# Travail à faire
Recopiez intégralement l'extrait ci-dessous sur le congrès de Madrid, sans y changer un seul mot.

# Extrait
——

Les
jeudi 17 et vendredi 18 Octobre 2019, a eu lieu, à l’Université
Complutense de Madrid, le 3ième congrès international:
« Dieu dans la littérature contemporaine - Auteurs
en quête d’auteur »
Dans
ce cadre, le jeudi, a été présentée la conférence intitulée:
« La
nouvelle mystique de MAAM et la mystique chrétienne »
dont
nous restituons le texte :
LE
PRINCE DU TEMPS :
La nuit était noire
d’un noir sans étoiles
qui embaumait l’air.
Le Prince du temps
avec des ailes de lézard
superposées
volait et volait
par un ciel engommé
obscur
jusqu’aux entrailles.
Les
mots surgissent depuis un lieu inconnu et le poète comme un médium
inspiré et passif les recueille et les exprime sur le papier.
Ce
processus a été décrit par les Surréalistes comme « écriture
automatique ».

——

# Documents

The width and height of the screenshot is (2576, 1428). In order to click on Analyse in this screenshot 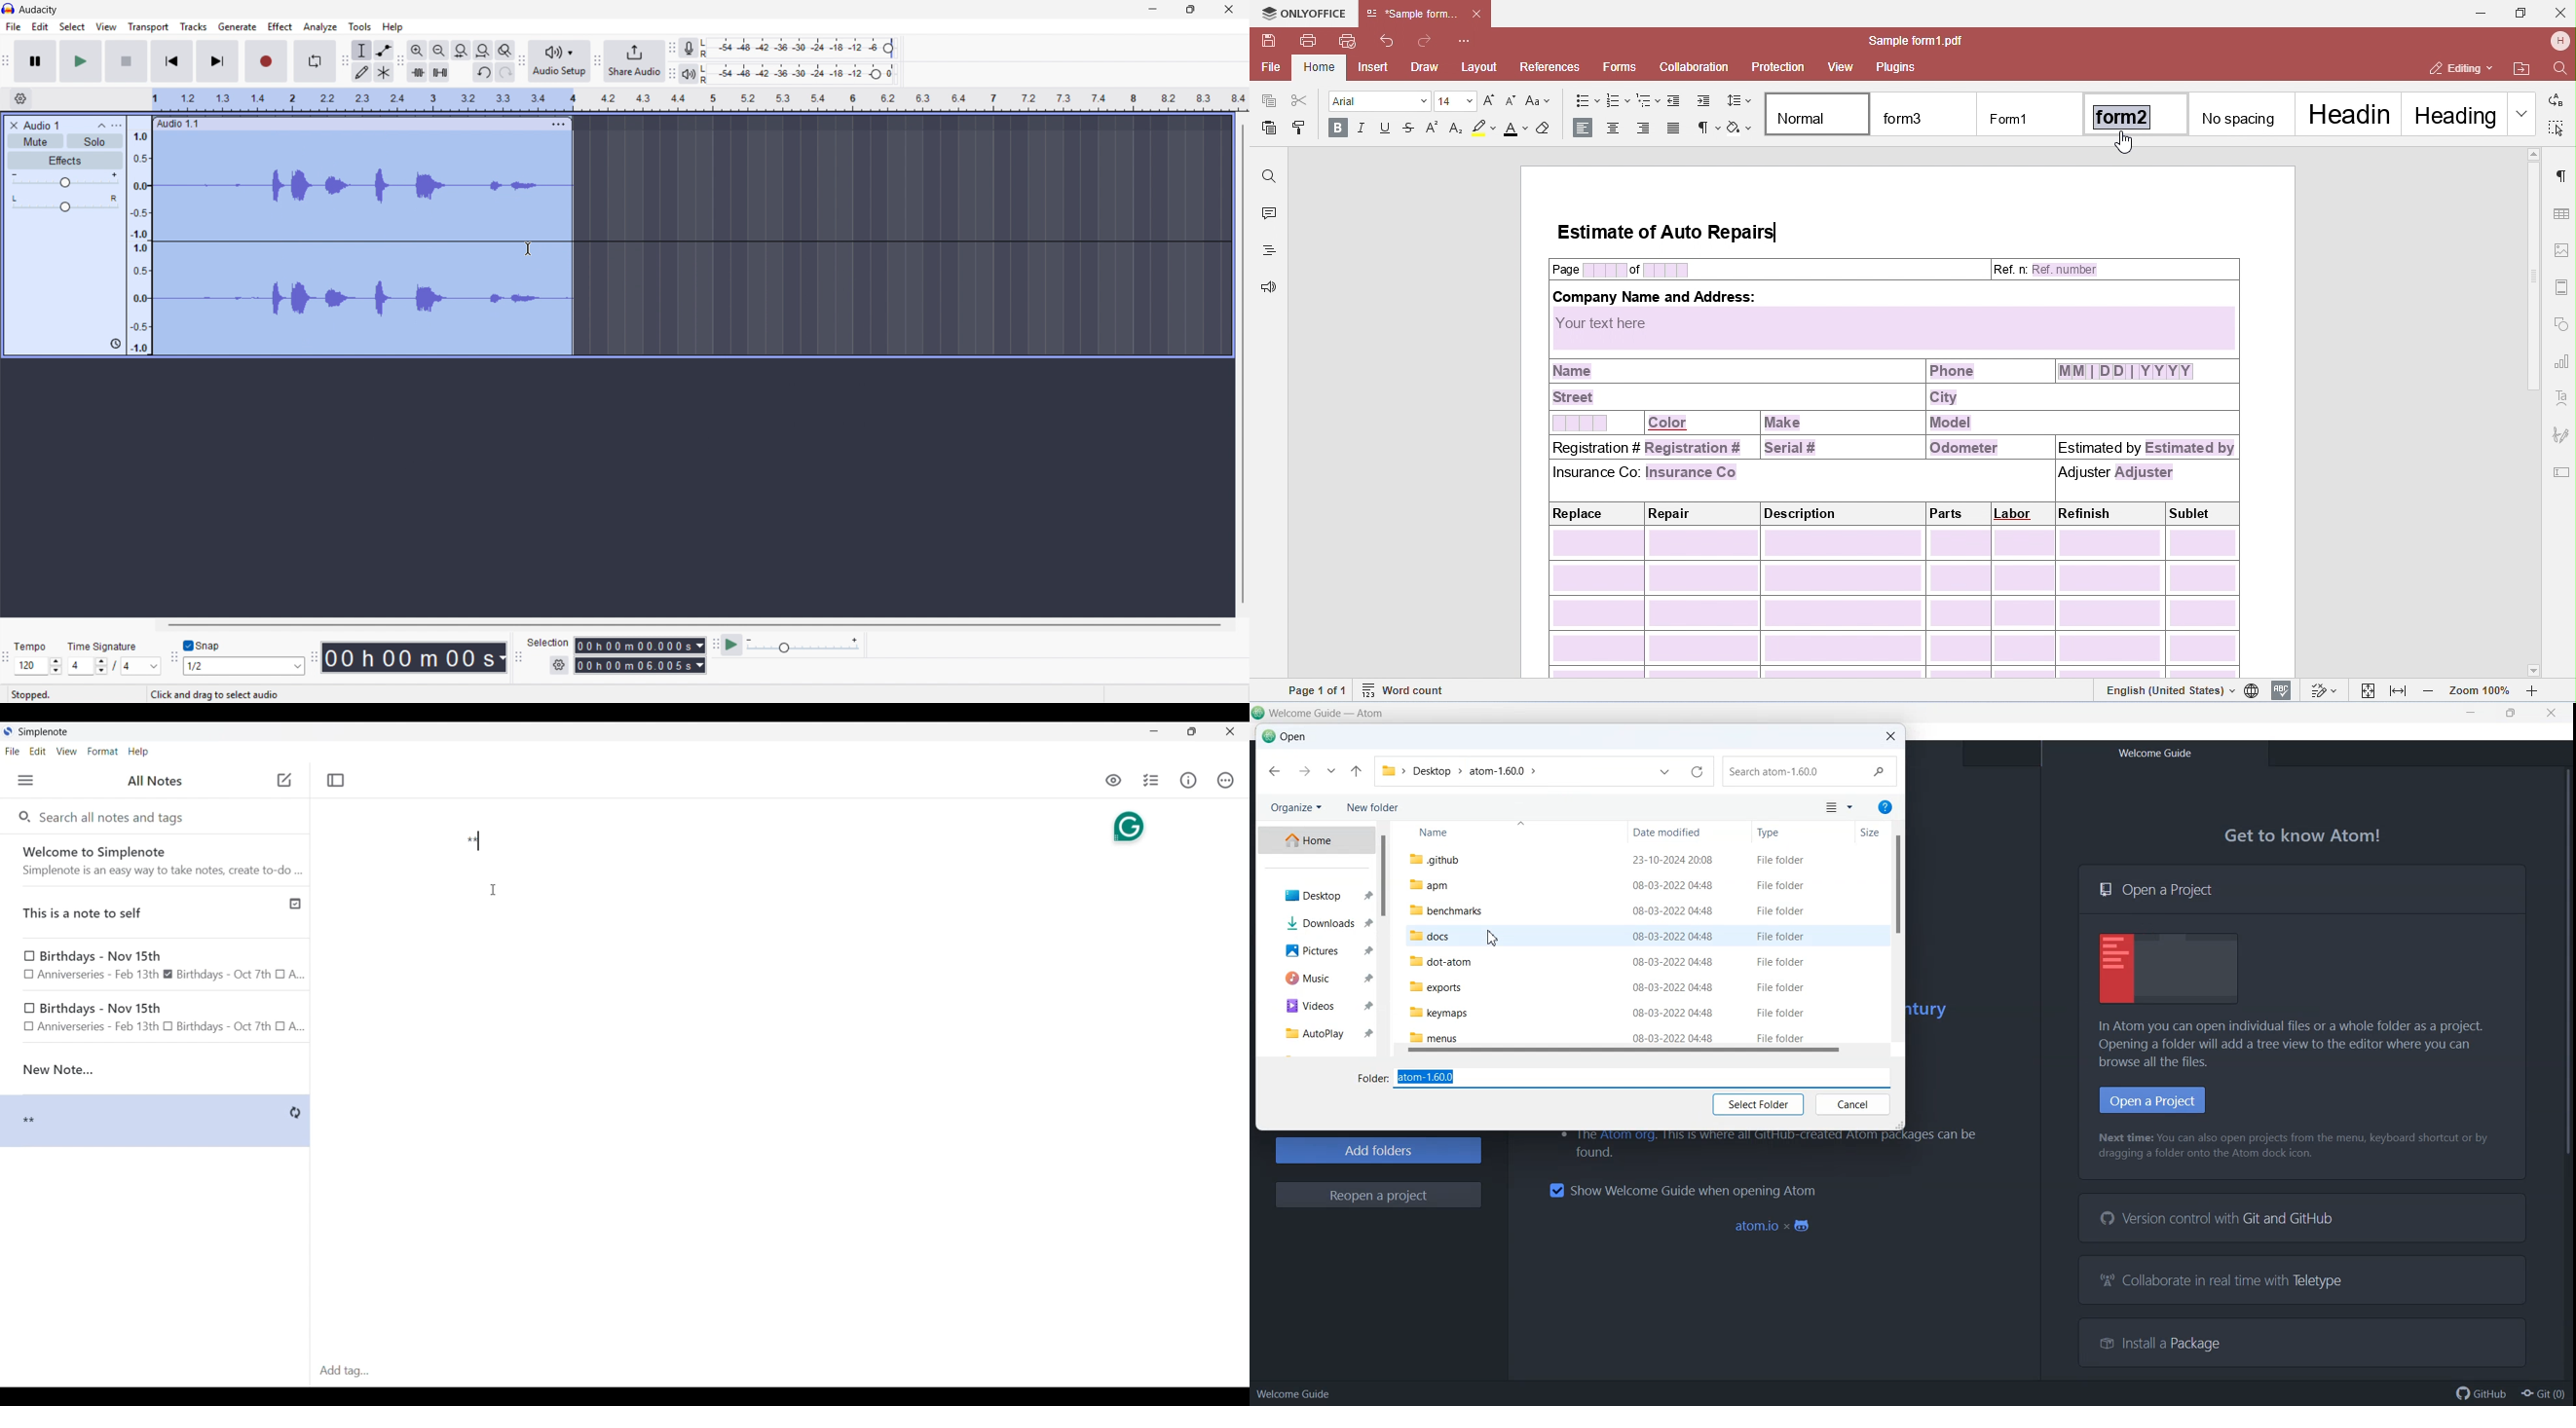, I will do `click(320, 27)`.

——

# Réponse
Les
jeudi 17 et vendredi 18 Octobre 2019, a eu lieu, à l’Université
Complutense de Madrid, le 3ième congrès international:
« Dieu dans la littérature contemporaine - Auteurs
en quête d’auteur »
Dans
ce cadre, le jeudi, a été présentée la conférence intitulée:
« La
nouvelle mystique de MAAM et la mystique chrétienne »
dont
nous restituons le texte :
LE
PRINCE DU TEMPS :
La nuit était noire
d’un noir sans étoiles
qui embaumait l’air.
Le Prince du temps
avec des ailes de lézard
superposées
volait et volait
par un ciel engommé
obscur
jusqu’aux entrailles.
Les
mots surgissent depuis un lieu inconnu et le poète comme un médium
inspiré et passif les recueille et les exprime sur le papier.
Ce
processus a été décrit par les Surréalistes comme « écriture
automatique ».